→ **Aim of the task**
Each line in the entries below that holds the word "from" belongs in the answer.

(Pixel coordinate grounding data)
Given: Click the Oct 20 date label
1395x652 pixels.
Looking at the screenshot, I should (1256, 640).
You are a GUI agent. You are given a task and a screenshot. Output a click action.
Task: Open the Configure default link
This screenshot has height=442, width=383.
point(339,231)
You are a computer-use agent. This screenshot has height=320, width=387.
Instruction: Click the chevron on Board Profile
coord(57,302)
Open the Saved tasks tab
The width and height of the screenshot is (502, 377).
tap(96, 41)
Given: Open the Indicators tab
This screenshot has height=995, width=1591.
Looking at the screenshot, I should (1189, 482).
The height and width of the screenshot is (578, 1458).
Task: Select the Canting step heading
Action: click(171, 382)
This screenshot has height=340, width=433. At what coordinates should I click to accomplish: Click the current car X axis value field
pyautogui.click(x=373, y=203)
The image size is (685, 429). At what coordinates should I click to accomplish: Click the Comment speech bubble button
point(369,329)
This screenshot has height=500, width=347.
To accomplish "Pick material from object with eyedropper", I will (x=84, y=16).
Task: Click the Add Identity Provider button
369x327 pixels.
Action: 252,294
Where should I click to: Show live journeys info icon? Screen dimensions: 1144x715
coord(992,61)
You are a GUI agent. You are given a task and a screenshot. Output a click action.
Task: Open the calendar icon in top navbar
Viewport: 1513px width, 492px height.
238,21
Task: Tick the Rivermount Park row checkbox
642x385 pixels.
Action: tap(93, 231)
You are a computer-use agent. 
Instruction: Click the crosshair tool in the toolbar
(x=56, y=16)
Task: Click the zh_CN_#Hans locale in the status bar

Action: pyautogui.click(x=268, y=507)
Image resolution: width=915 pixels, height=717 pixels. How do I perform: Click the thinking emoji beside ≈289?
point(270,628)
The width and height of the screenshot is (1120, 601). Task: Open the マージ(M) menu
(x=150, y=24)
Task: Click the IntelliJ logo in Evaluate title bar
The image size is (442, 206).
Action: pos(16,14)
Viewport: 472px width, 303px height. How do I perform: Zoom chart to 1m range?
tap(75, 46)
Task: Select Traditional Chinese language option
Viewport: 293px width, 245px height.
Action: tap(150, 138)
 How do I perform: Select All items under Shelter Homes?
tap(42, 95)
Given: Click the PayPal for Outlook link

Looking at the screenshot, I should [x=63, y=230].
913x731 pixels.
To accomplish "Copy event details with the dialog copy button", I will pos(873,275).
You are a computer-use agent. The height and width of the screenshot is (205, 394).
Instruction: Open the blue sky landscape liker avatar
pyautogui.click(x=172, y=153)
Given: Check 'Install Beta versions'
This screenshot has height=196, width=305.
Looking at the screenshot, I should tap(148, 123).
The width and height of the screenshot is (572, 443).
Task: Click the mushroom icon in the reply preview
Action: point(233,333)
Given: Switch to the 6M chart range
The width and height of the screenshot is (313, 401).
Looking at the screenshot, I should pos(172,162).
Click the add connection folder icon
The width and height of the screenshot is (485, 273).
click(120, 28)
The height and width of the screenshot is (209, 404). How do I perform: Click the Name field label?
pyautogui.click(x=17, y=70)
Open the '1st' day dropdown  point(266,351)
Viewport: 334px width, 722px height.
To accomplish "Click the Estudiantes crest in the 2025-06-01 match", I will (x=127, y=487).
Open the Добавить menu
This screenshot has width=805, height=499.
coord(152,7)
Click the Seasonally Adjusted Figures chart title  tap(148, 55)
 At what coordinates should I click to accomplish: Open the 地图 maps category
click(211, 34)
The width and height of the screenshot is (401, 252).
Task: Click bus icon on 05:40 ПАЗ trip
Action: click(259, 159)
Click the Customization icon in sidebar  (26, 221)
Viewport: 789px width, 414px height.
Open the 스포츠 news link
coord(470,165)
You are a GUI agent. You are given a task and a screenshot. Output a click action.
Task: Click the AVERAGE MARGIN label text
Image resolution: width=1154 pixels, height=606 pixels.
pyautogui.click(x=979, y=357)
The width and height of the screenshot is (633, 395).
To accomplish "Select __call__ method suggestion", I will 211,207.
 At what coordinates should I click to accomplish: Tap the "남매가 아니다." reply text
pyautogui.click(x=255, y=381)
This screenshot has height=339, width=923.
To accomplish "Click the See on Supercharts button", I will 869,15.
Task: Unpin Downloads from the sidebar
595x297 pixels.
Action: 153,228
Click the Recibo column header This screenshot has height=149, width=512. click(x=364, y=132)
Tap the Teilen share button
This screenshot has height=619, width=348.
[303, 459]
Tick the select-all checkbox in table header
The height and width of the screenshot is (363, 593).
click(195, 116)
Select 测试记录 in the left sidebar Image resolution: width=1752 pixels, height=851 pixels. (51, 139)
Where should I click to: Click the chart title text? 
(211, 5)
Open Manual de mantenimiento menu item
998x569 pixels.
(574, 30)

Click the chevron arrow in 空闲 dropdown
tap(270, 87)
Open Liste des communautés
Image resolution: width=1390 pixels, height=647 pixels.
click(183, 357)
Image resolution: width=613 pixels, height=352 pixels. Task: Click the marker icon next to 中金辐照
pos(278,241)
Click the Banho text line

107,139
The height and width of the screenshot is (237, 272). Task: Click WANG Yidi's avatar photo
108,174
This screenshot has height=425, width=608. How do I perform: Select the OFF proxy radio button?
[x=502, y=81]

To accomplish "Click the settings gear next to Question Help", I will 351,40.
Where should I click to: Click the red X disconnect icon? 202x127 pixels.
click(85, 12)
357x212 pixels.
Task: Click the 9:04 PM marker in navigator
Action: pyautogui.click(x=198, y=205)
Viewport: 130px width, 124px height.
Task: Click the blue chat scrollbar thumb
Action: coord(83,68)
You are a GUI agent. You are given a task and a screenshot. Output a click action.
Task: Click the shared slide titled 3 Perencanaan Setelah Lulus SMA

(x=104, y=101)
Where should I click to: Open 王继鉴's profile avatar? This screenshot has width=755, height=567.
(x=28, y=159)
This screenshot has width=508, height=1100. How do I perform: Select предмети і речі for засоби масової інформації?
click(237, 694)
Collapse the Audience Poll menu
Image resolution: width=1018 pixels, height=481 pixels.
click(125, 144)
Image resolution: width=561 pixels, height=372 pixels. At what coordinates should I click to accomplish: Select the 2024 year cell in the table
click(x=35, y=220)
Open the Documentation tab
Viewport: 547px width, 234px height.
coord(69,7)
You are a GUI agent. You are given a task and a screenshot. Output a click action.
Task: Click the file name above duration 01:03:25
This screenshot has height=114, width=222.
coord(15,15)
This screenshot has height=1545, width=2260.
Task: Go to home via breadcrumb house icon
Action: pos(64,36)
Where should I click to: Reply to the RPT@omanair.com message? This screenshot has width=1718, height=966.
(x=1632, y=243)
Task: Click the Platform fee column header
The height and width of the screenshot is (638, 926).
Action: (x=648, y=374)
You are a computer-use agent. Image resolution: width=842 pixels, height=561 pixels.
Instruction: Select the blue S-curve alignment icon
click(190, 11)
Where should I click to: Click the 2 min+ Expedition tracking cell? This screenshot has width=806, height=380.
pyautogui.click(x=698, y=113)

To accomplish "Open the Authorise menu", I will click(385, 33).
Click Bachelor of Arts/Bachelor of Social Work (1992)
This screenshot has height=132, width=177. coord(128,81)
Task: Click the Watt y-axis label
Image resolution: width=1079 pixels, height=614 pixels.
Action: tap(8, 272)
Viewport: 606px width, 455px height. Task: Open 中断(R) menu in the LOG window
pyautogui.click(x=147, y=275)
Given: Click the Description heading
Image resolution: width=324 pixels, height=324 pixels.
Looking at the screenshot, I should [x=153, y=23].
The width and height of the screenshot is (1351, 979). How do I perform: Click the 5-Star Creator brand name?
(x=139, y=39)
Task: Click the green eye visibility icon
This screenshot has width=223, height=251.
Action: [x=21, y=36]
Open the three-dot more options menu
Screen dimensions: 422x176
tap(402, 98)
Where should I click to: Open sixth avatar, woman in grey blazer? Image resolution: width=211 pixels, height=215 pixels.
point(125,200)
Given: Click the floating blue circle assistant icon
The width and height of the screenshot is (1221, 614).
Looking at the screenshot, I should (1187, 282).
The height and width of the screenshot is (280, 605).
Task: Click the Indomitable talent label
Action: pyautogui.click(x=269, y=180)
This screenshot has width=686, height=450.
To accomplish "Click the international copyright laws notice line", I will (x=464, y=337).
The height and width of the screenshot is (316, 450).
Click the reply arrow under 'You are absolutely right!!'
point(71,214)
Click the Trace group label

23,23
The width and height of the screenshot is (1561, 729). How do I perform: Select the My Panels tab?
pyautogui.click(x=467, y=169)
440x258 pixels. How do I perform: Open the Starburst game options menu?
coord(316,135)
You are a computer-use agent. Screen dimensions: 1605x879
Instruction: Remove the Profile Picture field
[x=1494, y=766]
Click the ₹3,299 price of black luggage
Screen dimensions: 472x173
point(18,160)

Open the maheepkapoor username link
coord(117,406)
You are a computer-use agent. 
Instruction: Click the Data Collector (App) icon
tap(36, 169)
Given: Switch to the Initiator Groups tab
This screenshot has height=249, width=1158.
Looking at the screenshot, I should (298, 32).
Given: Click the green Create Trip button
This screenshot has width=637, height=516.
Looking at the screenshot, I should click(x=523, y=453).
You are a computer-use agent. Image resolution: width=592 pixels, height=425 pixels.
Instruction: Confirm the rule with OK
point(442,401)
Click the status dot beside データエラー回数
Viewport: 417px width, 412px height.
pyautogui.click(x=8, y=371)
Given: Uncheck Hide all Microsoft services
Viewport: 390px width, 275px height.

→ **Your response**
To accomplish "Pick material from object with eyedropper", I will (x=84, y=16).
Task: Unpin Downloads from the sidebar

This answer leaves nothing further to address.